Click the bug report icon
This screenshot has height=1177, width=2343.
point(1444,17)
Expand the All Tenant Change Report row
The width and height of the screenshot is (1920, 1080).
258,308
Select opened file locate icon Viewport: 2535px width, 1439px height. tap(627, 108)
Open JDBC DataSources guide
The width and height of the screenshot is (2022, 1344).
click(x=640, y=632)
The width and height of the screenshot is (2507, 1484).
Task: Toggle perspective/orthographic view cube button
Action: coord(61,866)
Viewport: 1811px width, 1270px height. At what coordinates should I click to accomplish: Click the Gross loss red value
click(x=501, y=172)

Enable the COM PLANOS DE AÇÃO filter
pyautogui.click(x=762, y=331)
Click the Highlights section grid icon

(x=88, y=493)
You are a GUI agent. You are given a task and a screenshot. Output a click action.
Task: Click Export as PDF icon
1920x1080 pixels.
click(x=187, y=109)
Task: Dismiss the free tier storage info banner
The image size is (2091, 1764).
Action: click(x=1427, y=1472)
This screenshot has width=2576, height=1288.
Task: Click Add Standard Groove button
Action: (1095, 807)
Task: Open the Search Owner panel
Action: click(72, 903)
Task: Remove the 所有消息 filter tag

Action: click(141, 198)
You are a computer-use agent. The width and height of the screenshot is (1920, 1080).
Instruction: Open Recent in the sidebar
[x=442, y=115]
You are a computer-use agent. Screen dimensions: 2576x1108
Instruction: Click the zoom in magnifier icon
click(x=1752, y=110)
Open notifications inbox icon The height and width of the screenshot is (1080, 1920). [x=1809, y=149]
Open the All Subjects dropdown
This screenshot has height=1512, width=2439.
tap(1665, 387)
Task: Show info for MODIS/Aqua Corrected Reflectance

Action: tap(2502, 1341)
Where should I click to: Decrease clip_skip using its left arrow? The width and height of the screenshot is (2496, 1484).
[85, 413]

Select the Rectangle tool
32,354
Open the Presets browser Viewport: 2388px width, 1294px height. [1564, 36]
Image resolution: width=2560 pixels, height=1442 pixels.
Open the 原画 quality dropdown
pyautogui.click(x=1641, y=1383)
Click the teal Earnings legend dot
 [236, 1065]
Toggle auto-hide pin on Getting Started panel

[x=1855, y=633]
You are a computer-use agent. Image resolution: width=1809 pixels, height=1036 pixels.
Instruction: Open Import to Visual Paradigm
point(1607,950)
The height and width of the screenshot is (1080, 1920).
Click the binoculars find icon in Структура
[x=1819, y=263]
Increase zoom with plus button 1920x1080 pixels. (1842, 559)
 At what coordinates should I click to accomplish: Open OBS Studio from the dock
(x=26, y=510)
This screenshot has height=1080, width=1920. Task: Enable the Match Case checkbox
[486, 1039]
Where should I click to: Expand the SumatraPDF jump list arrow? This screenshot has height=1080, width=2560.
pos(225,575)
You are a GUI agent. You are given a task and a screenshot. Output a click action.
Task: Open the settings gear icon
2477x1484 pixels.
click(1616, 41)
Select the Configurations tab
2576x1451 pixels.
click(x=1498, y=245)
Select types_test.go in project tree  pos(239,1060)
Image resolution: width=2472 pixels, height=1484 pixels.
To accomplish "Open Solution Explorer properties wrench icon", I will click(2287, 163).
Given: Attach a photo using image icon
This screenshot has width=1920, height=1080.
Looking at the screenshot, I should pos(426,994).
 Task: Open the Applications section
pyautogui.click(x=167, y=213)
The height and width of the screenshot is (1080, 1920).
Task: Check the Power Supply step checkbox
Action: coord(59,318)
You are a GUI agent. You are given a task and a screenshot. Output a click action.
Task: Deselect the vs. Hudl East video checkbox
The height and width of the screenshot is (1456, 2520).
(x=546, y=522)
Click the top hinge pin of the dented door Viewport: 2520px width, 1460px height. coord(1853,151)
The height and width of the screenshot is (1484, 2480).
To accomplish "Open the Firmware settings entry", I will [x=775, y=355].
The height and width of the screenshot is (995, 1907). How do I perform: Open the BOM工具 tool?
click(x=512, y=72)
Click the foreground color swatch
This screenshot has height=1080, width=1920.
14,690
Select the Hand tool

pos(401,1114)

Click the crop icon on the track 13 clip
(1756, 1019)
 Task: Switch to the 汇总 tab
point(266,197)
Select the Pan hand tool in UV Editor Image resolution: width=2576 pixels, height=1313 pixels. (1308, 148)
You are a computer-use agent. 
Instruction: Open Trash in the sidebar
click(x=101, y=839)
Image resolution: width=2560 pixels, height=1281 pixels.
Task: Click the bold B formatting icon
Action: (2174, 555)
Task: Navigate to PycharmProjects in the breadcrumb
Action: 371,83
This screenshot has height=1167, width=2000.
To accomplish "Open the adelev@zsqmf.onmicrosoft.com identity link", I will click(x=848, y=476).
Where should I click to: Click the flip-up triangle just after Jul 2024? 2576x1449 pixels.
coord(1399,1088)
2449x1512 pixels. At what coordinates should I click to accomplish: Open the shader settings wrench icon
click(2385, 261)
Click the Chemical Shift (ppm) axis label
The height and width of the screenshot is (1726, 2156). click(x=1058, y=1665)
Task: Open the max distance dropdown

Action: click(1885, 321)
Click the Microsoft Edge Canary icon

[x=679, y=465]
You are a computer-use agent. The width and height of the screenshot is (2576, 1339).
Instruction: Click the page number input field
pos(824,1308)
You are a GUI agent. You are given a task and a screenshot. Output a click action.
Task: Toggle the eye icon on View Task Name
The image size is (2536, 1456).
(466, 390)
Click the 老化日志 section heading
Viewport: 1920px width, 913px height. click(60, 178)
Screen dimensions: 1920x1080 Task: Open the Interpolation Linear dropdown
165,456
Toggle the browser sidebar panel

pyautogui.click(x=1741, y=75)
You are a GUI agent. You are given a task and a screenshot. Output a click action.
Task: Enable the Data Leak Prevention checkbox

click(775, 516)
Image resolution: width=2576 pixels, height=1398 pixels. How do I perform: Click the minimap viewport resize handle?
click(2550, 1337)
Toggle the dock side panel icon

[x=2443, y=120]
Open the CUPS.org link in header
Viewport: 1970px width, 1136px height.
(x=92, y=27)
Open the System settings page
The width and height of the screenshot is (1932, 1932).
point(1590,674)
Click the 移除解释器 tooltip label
* * * * *
Wherever "link" occurs in the records above, copy the line it sits in.

WRITTEN RESPONSE →
To accomplish "Open the adelev@zsqmf.onmicrosoft.com identity link", I will click(x=848, y=476).
Open the CUPS.org link in header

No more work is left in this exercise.